<<<<
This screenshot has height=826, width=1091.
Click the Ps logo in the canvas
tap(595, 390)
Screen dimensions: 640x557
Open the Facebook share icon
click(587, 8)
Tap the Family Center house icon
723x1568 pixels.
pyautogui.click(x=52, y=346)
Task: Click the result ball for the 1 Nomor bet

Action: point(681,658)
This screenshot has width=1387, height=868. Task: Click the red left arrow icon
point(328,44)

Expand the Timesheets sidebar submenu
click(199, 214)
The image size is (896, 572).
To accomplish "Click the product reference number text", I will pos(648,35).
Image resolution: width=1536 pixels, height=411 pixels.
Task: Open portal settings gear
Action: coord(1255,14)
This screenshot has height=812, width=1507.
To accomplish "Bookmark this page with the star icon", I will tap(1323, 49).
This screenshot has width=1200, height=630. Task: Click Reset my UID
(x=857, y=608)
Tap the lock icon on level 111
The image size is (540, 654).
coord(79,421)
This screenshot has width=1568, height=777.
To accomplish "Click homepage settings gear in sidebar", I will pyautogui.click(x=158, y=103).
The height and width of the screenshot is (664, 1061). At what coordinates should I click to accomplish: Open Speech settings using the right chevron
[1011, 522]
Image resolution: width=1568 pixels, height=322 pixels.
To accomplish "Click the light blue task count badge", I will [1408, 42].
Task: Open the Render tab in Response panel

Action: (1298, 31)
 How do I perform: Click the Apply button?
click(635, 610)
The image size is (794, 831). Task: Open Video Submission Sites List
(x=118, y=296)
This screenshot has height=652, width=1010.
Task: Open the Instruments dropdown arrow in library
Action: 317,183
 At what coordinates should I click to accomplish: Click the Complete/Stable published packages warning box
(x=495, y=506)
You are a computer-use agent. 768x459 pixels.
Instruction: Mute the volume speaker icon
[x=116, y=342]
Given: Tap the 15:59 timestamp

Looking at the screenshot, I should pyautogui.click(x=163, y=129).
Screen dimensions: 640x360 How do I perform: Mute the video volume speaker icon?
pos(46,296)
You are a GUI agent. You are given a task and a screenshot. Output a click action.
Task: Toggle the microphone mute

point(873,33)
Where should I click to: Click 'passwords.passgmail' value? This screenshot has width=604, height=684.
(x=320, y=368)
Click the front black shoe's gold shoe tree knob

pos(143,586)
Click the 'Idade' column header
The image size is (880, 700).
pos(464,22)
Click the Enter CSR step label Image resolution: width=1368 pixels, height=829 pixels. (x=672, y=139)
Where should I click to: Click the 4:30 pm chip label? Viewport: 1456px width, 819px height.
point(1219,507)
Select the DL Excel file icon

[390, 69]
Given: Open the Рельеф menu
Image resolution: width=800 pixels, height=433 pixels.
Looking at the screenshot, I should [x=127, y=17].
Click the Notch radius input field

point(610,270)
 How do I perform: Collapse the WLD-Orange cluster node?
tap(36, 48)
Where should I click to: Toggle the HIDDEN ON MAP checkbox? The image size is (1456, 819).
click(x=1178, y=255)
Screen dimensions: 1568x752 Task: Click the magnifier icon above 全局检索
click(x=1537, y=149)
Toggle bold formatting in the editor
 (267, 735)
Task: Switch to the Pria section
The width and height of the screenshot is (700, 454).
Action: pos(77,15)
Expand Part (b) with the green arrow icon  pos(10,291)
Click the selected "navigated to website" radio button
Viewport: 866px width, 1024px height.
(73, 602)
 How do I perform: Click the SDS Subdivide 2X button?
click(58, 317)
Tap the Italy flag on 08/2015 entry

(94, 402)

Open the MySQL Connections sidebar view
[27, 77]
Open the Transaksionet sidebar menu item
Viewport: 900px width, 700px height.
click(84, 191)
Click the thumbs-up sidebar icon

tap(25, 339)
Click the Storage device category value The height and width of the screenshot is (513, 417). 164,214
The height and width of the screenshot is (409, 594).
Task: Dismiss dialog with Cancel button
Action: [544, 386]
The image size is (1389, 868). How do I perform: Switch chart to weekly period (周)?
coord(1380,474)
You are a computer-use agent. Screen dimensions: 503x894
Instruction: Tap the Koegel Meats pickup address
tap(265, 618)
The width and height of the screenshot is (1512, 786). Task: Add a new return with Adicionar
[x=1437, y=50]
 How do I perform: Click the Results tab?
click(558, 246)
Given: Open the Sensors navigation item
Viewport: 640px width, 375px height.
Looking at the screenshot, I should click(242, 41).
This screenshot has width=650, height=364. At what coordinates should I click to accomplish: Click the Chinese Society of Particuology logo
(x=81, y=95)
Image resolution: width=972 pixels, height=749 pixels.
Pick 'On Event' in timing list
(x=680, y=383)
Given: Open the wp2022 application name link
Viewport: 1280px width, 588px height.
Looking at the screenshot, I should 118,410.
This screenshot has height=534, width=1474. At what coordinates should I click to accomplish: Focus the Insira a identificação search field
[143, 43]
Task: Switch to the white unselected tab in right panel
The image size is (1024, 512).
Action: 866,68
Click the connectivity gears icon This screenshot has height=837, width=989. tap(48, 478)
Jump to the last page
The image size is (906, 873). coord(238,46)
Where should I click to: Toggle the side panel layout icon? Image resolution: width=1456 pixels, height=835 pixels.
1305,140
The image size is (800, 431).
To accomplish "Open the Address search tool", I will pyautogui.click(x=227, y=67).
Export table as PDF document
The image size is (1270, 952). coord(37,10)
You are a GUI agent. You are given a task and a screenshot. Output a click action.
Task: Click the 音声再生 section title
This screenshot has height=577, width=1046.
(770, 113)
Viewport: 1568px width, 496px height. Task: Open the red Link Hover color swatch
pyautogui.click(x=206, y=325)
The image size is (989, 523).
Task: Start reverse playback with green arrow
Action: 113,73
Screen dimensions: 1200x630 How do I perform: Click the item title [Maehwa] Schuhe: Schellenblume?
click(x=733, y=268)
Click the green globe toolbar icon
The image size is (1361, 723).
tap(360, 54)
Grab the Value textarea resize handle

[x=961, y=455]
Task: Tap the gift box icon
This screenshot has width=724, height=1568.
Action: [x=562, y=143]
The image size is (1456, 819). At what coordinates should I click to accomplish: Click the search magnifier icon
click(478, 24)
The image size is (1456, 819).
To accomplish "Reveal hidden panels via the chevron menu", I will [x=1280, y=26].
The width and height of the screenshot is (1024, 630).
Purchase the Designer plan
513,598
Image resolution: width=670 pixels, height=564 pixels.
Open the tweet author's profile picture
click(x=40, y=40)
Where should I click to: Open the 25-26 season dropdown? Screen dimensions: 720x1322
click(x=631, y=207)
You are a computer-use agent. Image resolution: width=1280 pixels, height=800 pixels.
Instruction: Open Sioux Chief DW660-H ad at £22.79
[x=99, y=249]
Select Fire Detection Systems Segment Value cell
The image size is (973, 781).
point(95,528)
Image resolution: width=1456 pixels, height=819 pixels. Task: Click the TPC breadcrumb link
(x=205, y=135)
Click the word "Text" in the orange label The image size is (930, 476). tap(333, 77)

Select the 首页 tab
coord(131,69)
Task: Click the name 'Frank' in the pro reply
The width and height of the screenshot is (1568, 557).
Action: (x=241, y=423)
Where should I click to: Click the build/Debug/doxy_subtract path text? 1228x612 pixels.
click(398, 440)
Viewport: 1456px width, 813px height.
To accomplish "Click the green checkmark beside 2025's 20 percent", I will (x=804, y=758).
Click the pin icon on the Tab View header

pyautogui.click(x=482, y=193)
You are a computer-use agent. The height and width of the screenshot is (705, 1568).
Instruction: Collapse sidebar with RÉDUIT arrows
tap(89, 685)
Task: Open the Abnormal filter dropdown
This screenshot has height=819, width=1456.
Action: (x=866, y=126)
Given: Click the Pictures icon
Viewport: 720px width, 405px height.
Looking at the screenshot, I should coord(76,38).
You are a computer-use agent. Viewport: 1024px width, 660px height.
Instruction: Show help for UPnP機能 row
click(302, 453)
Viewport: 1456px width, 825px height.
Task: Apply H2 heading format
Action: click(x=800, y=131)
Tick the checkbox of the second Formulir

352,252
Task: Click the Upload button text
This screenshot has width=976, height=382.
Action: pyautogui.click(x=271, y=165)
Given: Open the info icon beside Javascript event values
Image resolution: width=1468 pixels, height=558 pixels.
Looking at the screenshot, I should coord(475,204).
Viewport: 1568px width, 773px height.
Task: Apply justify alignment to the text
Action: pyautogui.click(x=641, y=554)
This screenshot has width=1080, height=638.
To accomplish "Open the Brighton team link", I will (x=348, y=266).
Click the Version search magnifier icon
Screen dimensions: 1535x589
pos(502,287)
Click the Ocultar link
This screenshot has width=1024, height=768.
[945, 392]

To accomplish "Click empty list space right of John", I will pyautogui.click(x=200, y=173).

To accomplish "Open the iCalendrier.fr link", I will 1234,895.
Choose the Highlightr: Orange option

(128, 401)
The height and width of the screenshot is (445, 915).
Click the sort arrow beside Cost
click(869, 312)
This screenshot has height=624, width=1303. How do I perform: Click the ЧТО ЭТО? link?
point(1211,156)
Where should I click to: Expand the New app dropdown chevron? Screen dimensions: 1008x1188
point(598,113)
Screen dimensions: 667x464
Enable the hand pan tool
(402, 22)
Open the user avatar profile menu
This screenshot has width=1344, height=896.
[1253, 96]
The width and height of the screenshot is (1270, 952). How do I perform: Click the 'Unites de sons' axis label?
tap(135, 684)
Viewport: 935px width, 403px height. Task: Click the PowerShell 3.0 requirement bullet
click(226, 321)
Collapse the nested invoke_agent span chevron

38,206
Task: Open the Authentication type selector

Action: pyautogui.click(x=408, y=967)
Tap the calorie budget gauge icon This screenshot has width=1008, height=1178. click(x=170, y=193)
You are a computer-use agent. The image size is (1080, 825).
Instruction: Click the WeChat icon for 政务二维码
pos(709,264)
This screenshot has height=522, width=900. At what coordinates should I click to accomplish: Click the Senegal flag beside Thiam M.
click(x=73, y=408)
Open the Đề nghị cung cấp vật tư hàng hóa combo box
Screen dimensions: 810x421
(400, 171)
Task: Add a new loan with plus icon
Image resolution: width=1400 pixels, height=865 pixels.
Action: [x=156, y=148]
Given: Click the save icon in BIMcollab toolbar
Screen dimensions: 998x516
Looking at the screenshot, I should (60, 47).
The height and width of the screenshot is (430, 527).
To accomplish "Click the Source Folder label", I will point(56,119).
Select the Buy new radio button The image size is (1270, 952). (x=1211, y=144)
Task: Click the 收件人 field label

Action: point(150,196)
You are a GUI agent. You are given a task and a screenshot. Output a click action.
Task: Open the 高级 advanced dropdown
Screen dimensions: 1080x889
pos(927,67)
>>>>
Required work. Copy the lines from the start of the records through the line containing "Action: point(681,658)", exactly as they appear.

Solution for this exercise.
This screenshot has height=826, width=1091.
Click the Ps logo in the canvas
tap(595, 390)
Screen dimensions: 640x557
Open the Facebook share icon
click(587, 8)
Tap the Family Center house icon
723x1568 pixels.
pyautogui.click(x=52, y=346)
Task: Click the result ball for the 1 Nomor bet

Action: point(681,658)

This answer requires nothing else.